## TASK TO COMPLETE
Copy every line from the one containing "Instruction: Select the" through the last line of the records below, both included, and nothing else.

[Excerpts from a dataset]
--*--
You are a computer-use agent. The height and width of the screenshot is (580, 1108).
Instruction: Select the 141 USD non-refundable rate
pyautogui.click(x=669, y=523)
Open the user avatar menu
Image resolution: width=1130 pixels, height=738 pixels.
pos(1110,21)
--*--
## SOLUTION FOR THIS EXERCISE
Instruction: Select the 141 USD non-refundable rate
pyautogui.click(x=669, y=523)
Open the user avatar menu
Image resolution: width=1130 pixels, height=738 pixels.
pos(1110,21)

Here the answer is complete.